Farm to table: Chilly weather a mixed bag for local sustainable farmers

Veggies mostly love it; fruit, not so much

CINCINNATI -- The recent cold snap and gray skies may have looked angry, but for leafy-green organic produce, they have signaled a cheerful start to spring. 

As the year’s first growing season gets under way, what does the recent cold – and the especially mild winter before it – mean for area farms and tables?

Richard Steward, farm manager of Carriage House Farm in North Bend, said things are off to a promising start for vegetables, but many of his fruit trees may suffer.

So far, he said, “This has been almost a perfect season for us,” as far as vegetables are concerned. “All of our crops (currently growing) are cool-weather crops.
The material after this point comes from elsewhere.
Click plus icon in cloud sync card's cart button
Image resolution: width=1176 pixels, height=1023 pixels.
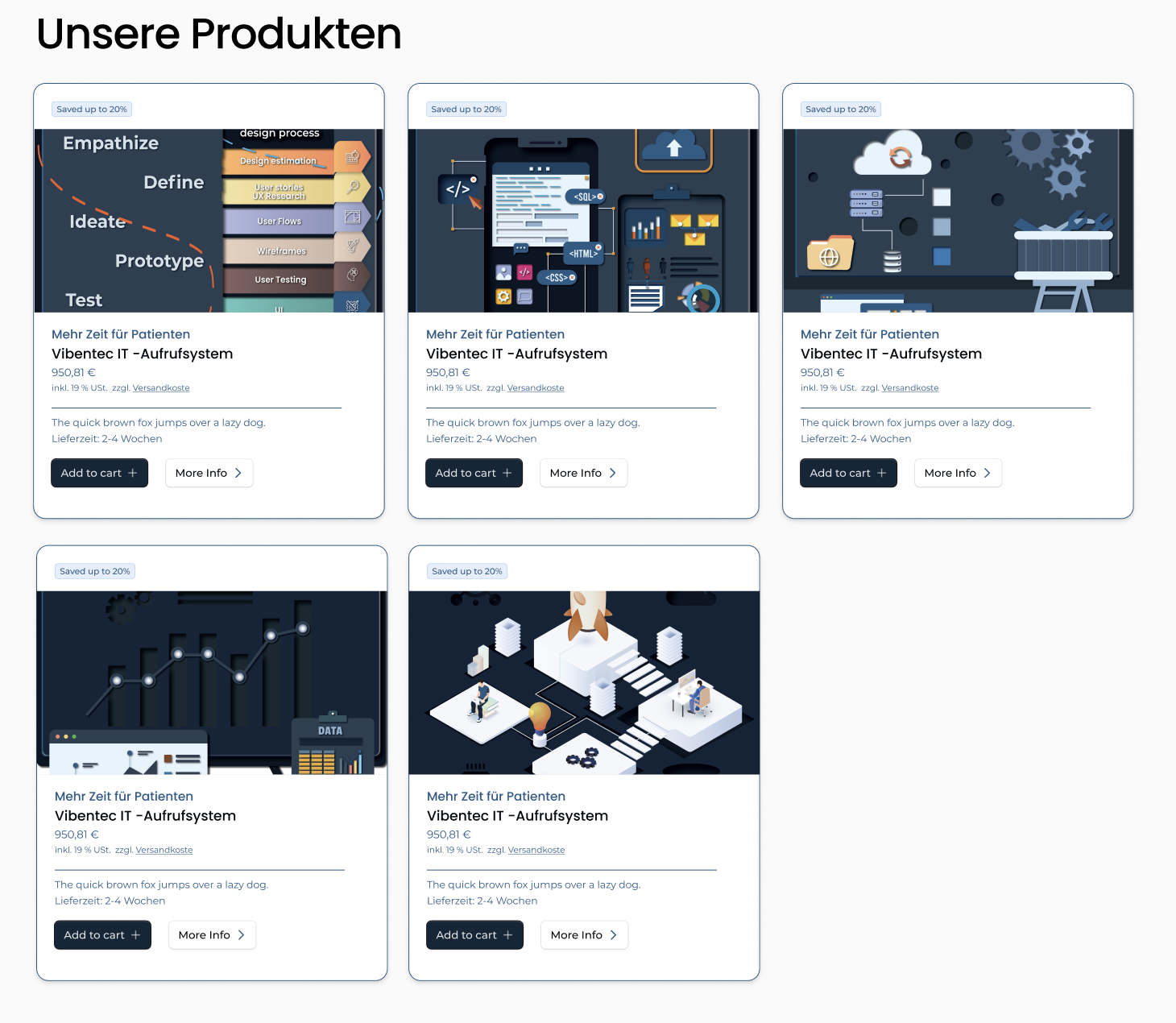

It’s a perfect start for all of our perennial herbs. It’s a really good start for our honeybees because during the day we’re seeing a lot of sunflower growth, but it’s not getting hot enough to turn off the blooms. What we want is for that blooming season to run as long as possible for our ground flowers and wildflowers.”

In the coming weeks Carriage House and other sustainable growers in the area expect to be harvesting spinach, radishes, herbs and greens like mustards and Swiss chard.

“Right now,” he said, “it’s almost a perfect asparagus weather. Asparagus loves the warm, but if it gets too warm too quickly it starts sending out ferns (instead of fattening its stalks). … Right now, because of the cool weather, we’ll probably get 30 to 40 days of production out of it.”

The orchards are a different story.

“For some orchard owners,” Stewart said, “this has been a very bad season because of this cold weather. It’s been like a one-two punch.”

He explained that because of warm weather in February orchard owners had to prune their trees early, which was a lot of work, after which the trees started flowering in preparation to produce fruit. “And then we’ve had these pulses of cold weather,” which will have harmed many of the blooms.

Carriage House grows pears and other fruit, and Stewart said some may have suffered but others show signs of starting fruit.

“We’re investing a lot right now in root crops, in mustards. We’re trying to find Asian greens that do a lot better here in the Ohio climate (of today) but may not have been a standard in 1805 or 1860,” he said, referring to the history of his family farm, which was established in 1855.

If it has been rainy and cold this past week, however, it’s been nothing like last year where, Stewart recalled, we had snow on the ground until mid-March. This year it started warming up in February.

Annie Woods, owner of Dark Wood Farm in Burlington, said in the three years since she started Dark Wood “my experience has been you have to expect wild variation in the weather in March, April, May – in the springtime. Spring (brings) the most unpredictable months for area farmers, especially sustainable/organic ones.”

Like Stewart, she said, “We’re planting things like spinach and lettuces and greens and things that actually do really well in the cold.”

Tomatoes will go into the ground later.

“It’s all about preparedness,” Woods said, which can be difficult in present climate conditions.

“A lot of times people call it global warming, but in my mind it's just change – you don’t know if it’s going to (get) warmer or colder. And that comes in the form of rain and drought, too. We might get a lot of rain. We might get no rain.

“You have to be prepared for that as well. One of the things we did this year was, we’re orienting all of our rows … so that the water flows downhill … in case we do have 3 inches of rain in one day” – to avoid flooding, like she experienced in 2015’s heavy rains, which drowned her potatoes.

At the same time, she is working on ways to store rainwater for use in dry weather.

Claire Luff, co-owner of Finn Meadows Farm in Montgomery, said February’s warm spell may have been lucky in terms of timing.

“In early march, Luff said, “it was warm and sunny and because of that we were able to get into the gardens earlier than usual this year. So we were able to direct seed lettuce and Asian greens and beets and peas.” 

“When there’s a cold snap that hits like there was this past week, it’s really important that you cover your crops to protect them from the frost and freeze. So we spent probably a whole day covering them several weeks ago when we knew it was going to get cold again. But they’re still doing well underneath the cover – so they’re okay.”

She said the season is “starting out very well just because it dried out early, in March. So it seems that by all indications that it’s going to be a really nice spring, at least from an organic farmer’s perspective.”

One gift of the cold weather, she said, is the spinach.

“The greenhouse crops actually get sweeter. The spinach will be sweeter just because it was colder at night. … The warmer it gets maybe the spinach won’t be as sweet. It’s still peak spinach season for the next couple of weeks. But the outdoor (spinach) should be coming on maybe in another month, and if the nights stay cooler then maybe that spinach could be really delicious, too.”